Passage >>
****

As the May auction season looms in New York, many estates have chosen to avoid it altogether, still fearful that buyers are not yet in the mood to spend even though the economy remains strong. And yet, those humdrum expectations were jolted last week via six works of art by three female artists, with combined low estimates of nearly $60 million. An important flower painting from the 1920s by Georgia O’Keeffe at Christie’s; a prime work by Leonora Carrington, the British-born Surrealist who spent most of her life resident in Mexico; as well as a suite of four works by the Abstract Expressionist Joan Mitchell have all the potential to generate a new narrative 18 months since the market peaked.
Georgia O’Keeffe, Red Poppy (1928), estimated at $10 million
Christie’s eschewed the usual press release for Georgia O’Keeffe’s Red Poppy, from 1928, preferring to tease the work on Instagram. “To me,” said Emily Kaplan, who co-heads the 20th Century Evening Sale, “Instagram is the biggest reveal.”
And it is a big announcement. The painting is estimated at $10 million, but nine of the top 15 auction prices for O’Keeffe were paid for her botanical paintings. Close-up depictions of flowers in bloom predominate among those works. Jimson Weed/White Flower No. 1, from 1932, set the record price for any work by a female artist at auction, a decade ago, when it made $44 million. White Rose With Larkspur No. 1 (1927) made $26 million in the Paul Allen sale eight years later. And Black Iris IV (1936), also one of Allen’s works, showed the depth of demand for O’Keeffe’s flowers when it made $21 million last May.
There are no sure things in the art market. Right now, an O’Keeffe flower painting comes pretty close, though. This one is being offered by a savvy collector who has been following the market and knows how the game is played. The $10 million estimate is, frankly, bait. With those recent sales, the seller is surely aiming higher—-though one of the quirks of the O’Keeffe market is that her work doesn’t get high estimates. The biggest estimate ever placed on an O’Keeffe was only $12 million. (Remember, if the estimate is $10 million, the seller doesn’t get to change their mind if only one bidder hits $10 million and gets it.) But there’s a reason for the low entry point.

****

Information shown >>

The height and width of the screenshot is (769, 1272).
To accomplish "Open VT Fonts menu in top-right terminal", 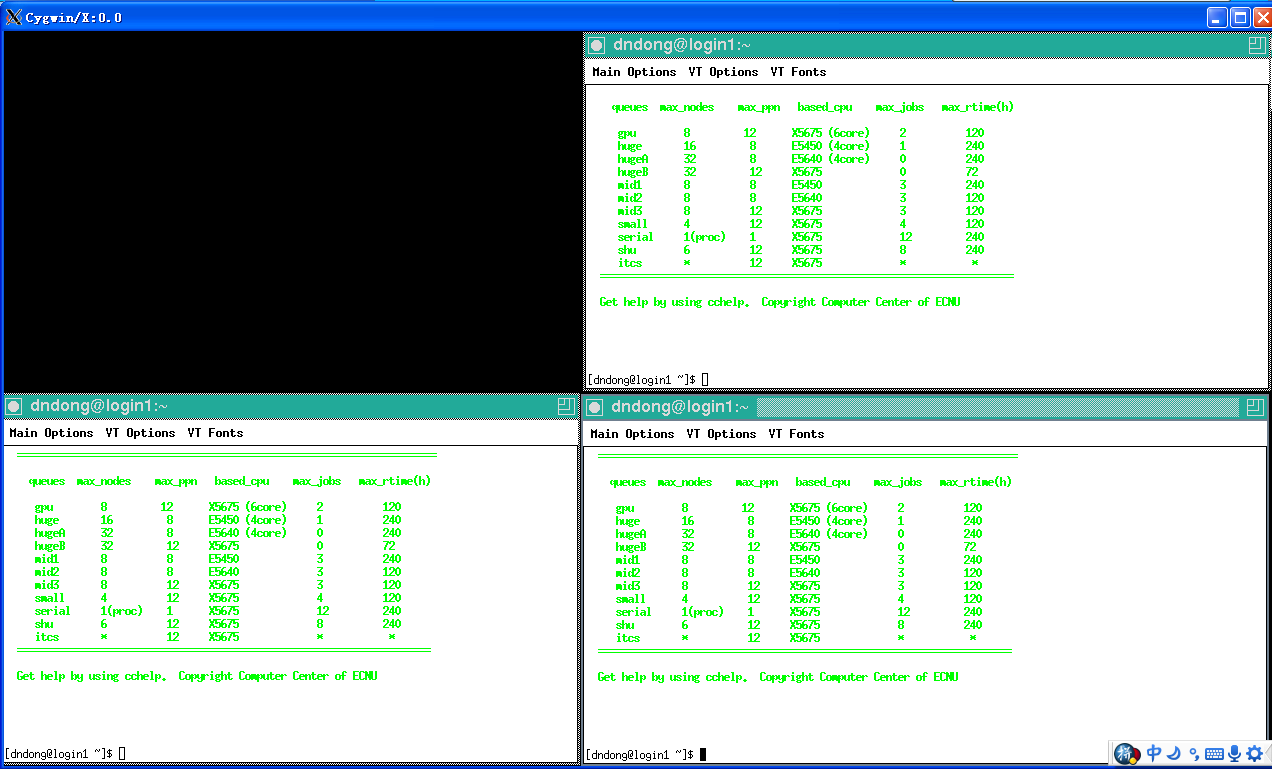I will pyautogui.click(x=798, y=72).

****

Request A >> In the art auction passage, what price did Jimson Weed/White Flower No. 1 make when it set the record for a work by a female artist at auction?
Request B >> Say whether each statement agrees with the art auction passage, answering yes or no and quoting the deciding words: (i) Christie's teased Red Poppy on Instagram instead of issuing the usual press release. (ii) The biggest estimate ever placed on an O'Keeffe was $10 million. (iii) Black Iris IV made $26 million last May.

Reply A >> $44 million.

Reply B >>
(i) Yes: "Christie’s eschewed the usual press release for Georgia O’Keeffe’s Red Poppy, from 1928, preferring to tease the work on Instagram."
(ii) No: "The biggest estimate ever placed on an O’Keeffe was only $12 million."
(iii) No: "Black Iris IV (1936), also one of Allen’s works, showed the depth of demand for O’Keeffe’s flowers when it made $21 million last May."